American Hospital The Bodrum Cup’ın Mavi Yolculuk Mutfağı Yarışmasını çok önemli bir etap olarak görüyor. “Tekne bir otel değil, teknede yemek yapmak da otelde yemek yapmak gibi değil. İmkanlarınız ve fiziki ortamınız kısıtlı. Çok iyi organize olmanız gerekiyor” diye anlatıyor.
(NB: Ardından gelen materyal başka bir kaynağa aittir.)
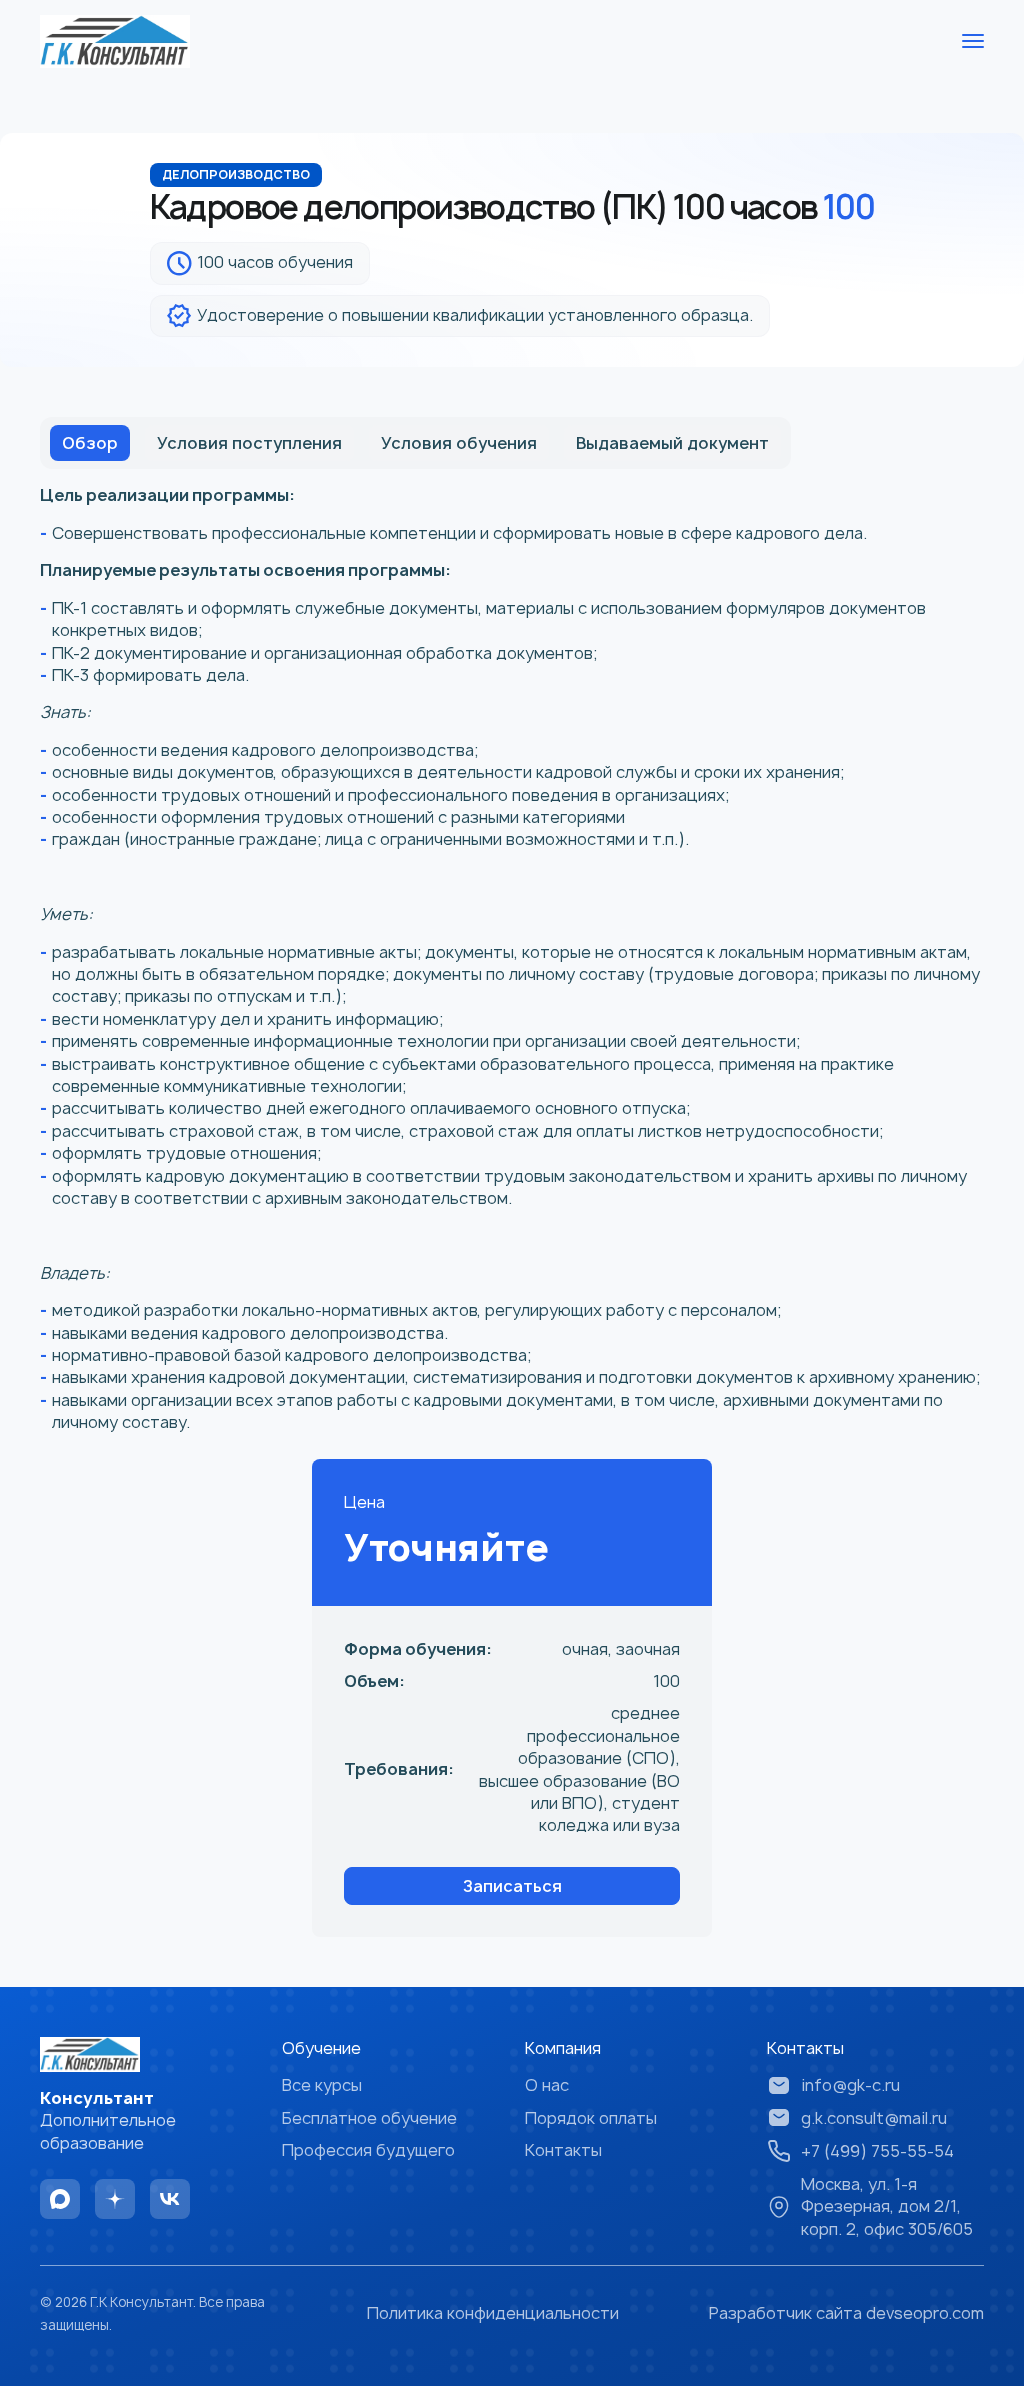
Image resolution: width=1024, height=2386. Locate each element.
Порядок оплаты (591, 2118)
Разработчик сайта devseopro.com (846, 2313)
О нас (547, 2085)
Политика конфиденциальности (493, 2313)
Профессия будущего (368, 2150)
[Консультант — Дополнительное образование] (115, 41)
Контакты (563, 2150)
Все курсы (322, 2085)
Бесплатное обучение (369, 2118)
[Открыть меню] (973, 41)
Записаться (512, 1886)
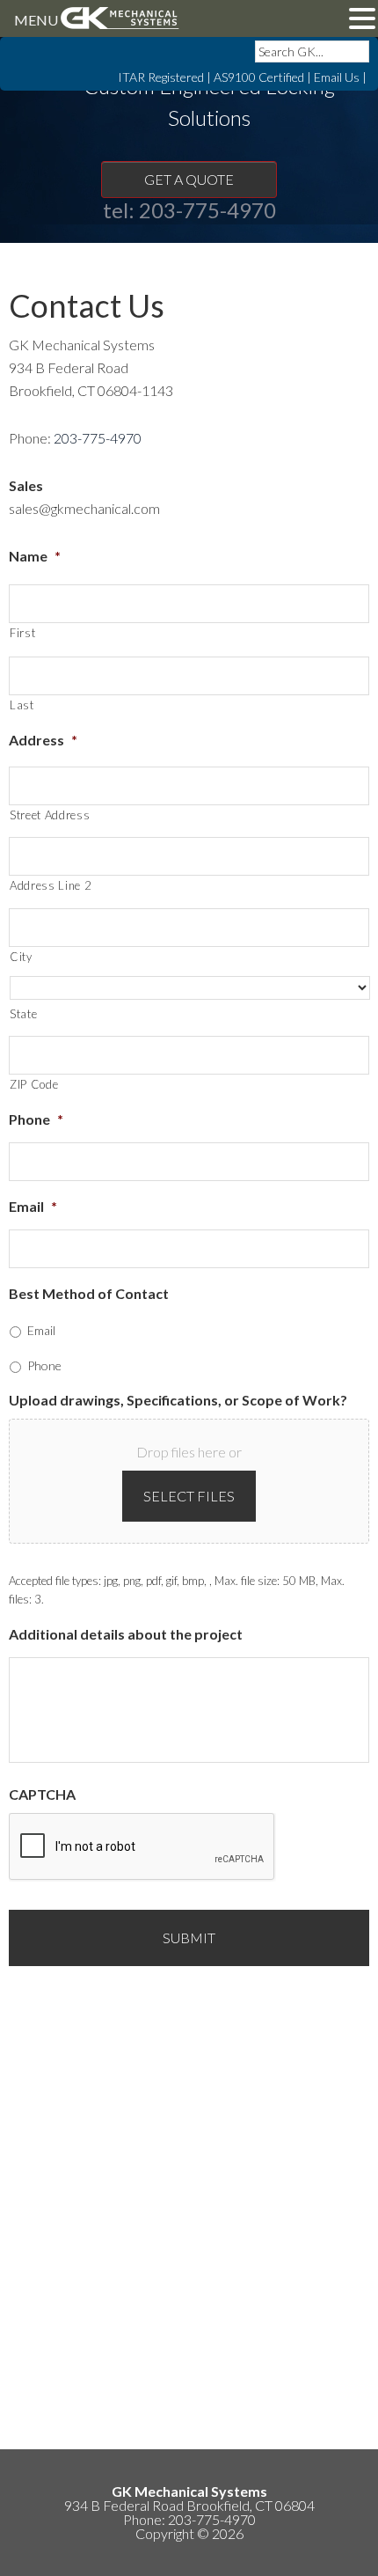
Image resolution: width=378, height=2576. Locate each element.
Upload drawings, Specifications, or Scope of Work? (178, 1399)
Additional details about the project (126, 1634)
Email (33, 1206)
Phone (36, 1119)
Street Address (50, 815)
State (23, 1014)
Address (43, 739)
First (22, 633)
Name (35, 555)
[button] (362, 19)
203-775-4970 (207, 210)
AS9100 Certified (259, 77)
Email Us (337, 77)
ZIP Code (34, 1084)
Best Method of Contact (89, 1293)
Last (22, 705)
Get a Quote (189, 179)
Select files (189, 1495)
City (21, 957)
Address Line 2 (50, 885)
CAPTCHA (42, 1794)
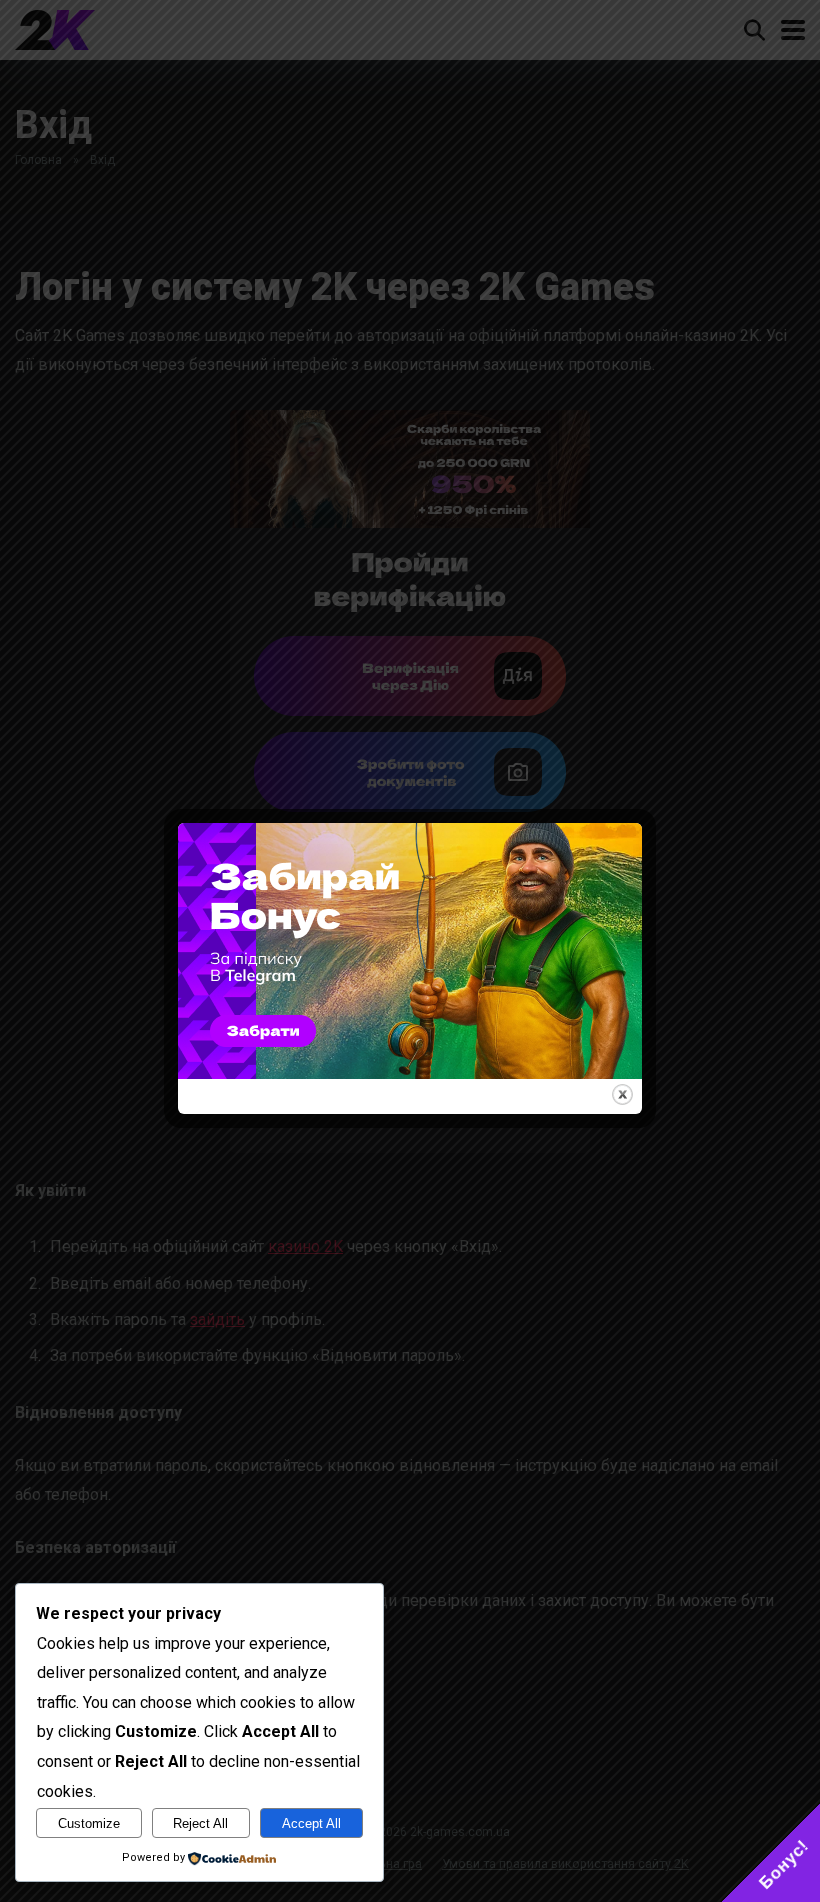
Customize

Trippin’de misafirlere sunulan menü, beş yıldızlı bir Michelin restoranını aratmıyor. Rafine, sağlıklı ve ilham verici!.. Örneğin teknede haftanın her günü muhakkak mangal yanıyor. Kızartma yok! Mezeler Bodrum ve Girit mutfağı ağırlıklı. Sadece zeytinyağı kullanılıyor. Çiğ balık, koruklu Yunan Salatası, Symi Karidesi Salatası, mevsimine göre ot yemekleri ve tabii ki çeşit çeşit balık… Tanju Çankaya’dan özel bir tarif istiyoruz, aldığımız yanıt “Tekneye bekleriz!” oluyor. Sonunda ısrarlarımıza dayanamayıp, şarapta kalamar tarifini veriyor bize. Oldukça basit, fakat lezzetiyle şaşırtan bu tarifi mutlaka not edin, pişman olmayacaksınız!

ŞARAPTA KALAMAR

Yarım kilo bebek kalamarı yemeklik kırmızı şarapta kaynatıyoruz. Yaklaşık yarım saat piştikten sonra kalamarları bir tabağa alıyoruz. Balsamik, fesleğen, sarımsak ve zeytinyağı ile karıştırıp salata olarak sunuyoruz.

Bon Apetit!

BİR BAŞKA TARİF TRİLYE RESTAURANT SAHİBİ SÜREYYA ÜZMEZ’DEN

SAKIZLI LEVREK BUĞULAMA

Malzemeler:

Yarım kilo levrek

2 adet havuç

2 adet patates

10 adet kiraz domates

10 adet arpacık soğan

2 adet soğan

2 adet kereviz sapı

4 yemek kaşığı krema

1 tatlı kaşığı çam sakızı

1 yemek kaşığı tereyağı

Yeterince tuz

Yapılışı: Sebzeleri doğrayıp bir tencerede haşlayın. Derin bir tavada tereyağını eritip filetosunu çıkardığınız levrek balıklarını koyun. Sebzeleri, haşlama suyunu ve kremayı ekleyin. Tuz serpiştirin, çam sakızı ilave edip balığın pişmesine az bir zaman kala kiraz domatesleri ekleyip, beş dakika daha kaynatın. Afiyet olsun.